Chilliwack has created some of the most enduring songs ever to come out of Canada. For anyone who grew up in the 1970s or ’80s, the Vancouver rock band’s numerous hits have served as the soundtrack of their lives. While the group underwent numerous personnel changes, its constant has always been lead singer and principal songwriter Bill Henderson, whose soaring falsetto and melodic guitar has long characterized the band’s bright sound.
Chilliwack arose out of the ashes of The Collectors, another rock group that helped to put Vancouver on the musical map. Henderson and his bandmates named themselves after the town in B.C.’s Fraser Valley because they liked sound of the indigenous Salish word and the way one of its meanings, “valley of many streams,” reflected their musical diversity. Indeed, Chilliwack began in 1970 with a psychedelic sound and evolved into more progressive, hard rock and then pop-rock directions.
Trading improvisational music for a tuneful, song-based approach, Chilliwack scored a Top 10 Canadian hit in 1973 with the country-rocker “Lonesome Mary,” which also charted on Billboard. The band’s fourth album, Riding High, featured the spooky funk of “Crazy Talk,” another Top 10 Canadian hit that cracked the Billboard Hot 100. With 1977’s dreamy Dreams, Dreams, Dreams, Chilliwack enjoyed its first platinum album on the strength of several charting singles, including the high-flying “Fly at Night.”
With new members Ab Bryant and Brian “Too Loud” McLeod, the band achieved international success with 1981’s platinum-selling Wanna Be a Star, which featured the hit singles “I Believe” and the finger-popping, hook-laden “My Girl (Gone Gone Gone).” The latter went #1 in Canada and #22 on Billboard and included a popular video that enjoyed rotation on MTV and MuchMusic. Both songs led the group deeper into the U.S. market, with TV appearances on American Bandstand, Solid Gold and The Merv Griffin Show.
Chilliwack followed that success with another platinum album, 1982’s Opus X. Among its singles, the hard-rocking “Whatcha Gonna Do” reached #10 on Toronto’s influential CHUM chart and received wide exposure from its live performance video. The fruitful partnership of Henderson and McLeod then landed the pair a JUNO Award for Producer of the Year, although McLeod and Bryant soon left to concentrate on their other band, Headpins.

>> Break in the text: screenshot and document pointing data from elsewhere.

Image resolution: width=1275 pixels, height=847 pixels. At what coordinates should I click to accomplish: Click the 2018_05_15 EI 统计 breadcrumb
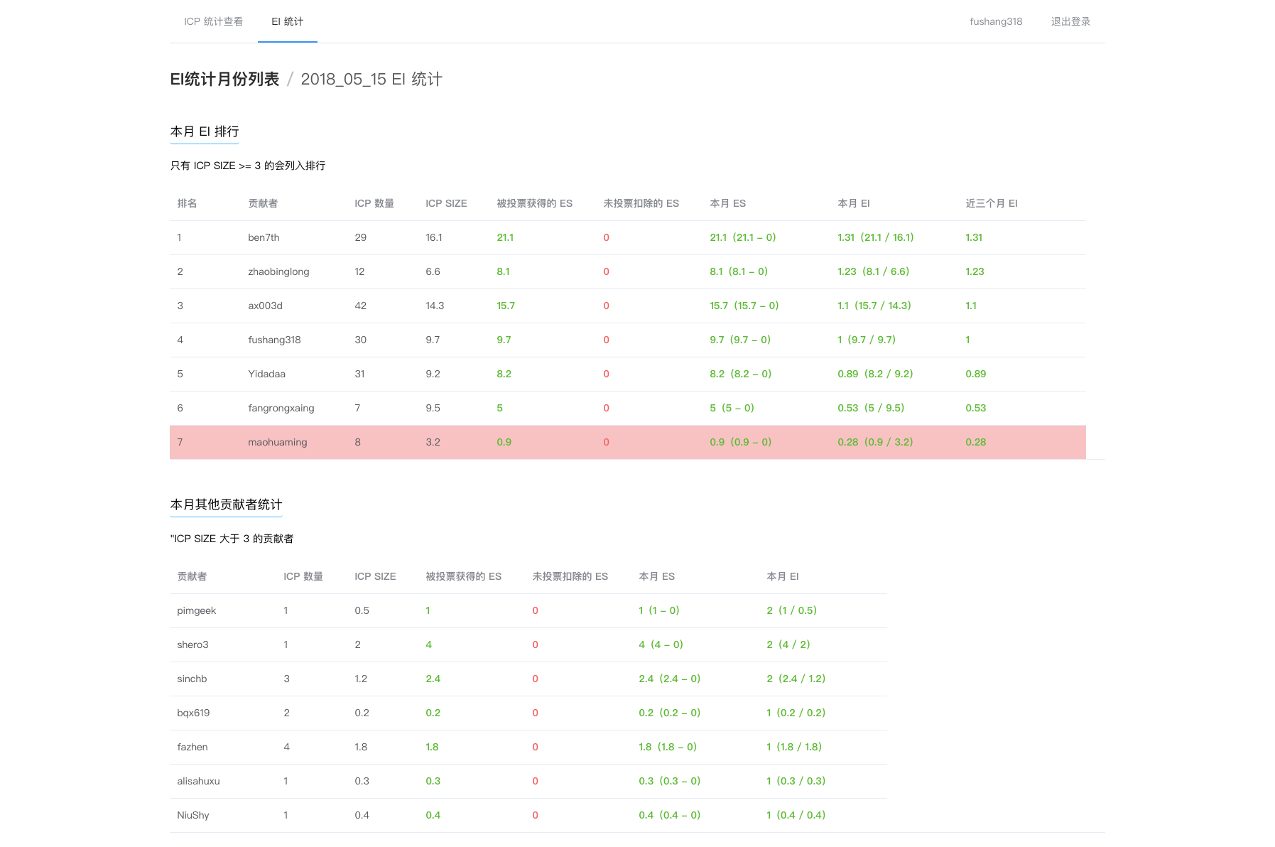pyautogui.click(x=371, y=80)
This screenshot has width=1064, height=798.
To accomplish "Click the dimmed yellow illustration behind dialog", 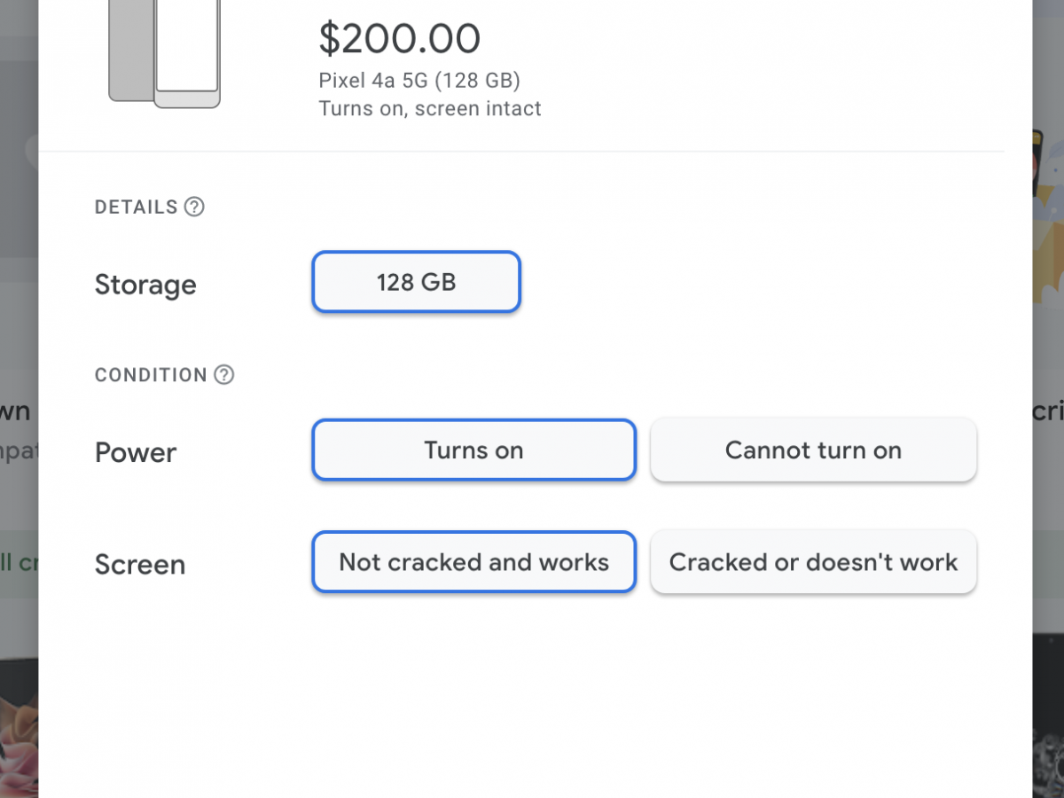I will tap(1048, 266).
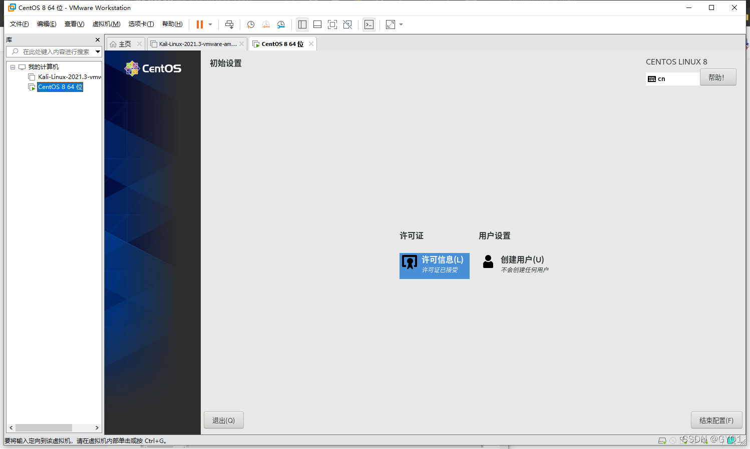Switch to the Kali-Linux-2021.3 tab
Viewport: 750px width, 449px height.
click(195, 44)
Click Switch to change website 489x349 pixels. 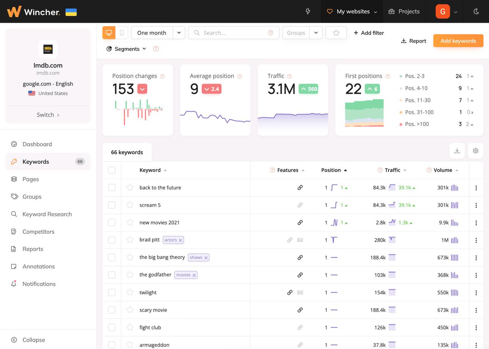pyautogui.click(x=48, y=115)
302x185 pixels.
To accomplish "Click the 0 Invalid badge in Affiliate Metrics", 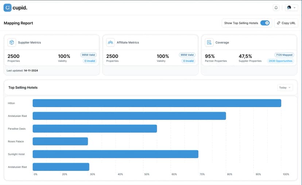I will 188,61.
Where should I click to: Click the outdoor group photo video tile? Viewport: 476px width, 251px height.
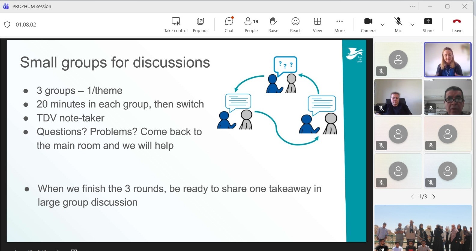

After producing records for artists and pursuing his own side project, folk trio UHF, Henderson launched a new Chilliwack in 1997, which continues to perform its classic rock hits for fans across Canada. With Henderson at the helm, the group released a new live album, There and Back – Live, in 2003 and a new song and video, 2015’s “Take Back This Land,” a vibrant protest anthem featuring his daughters Camille and Saffron.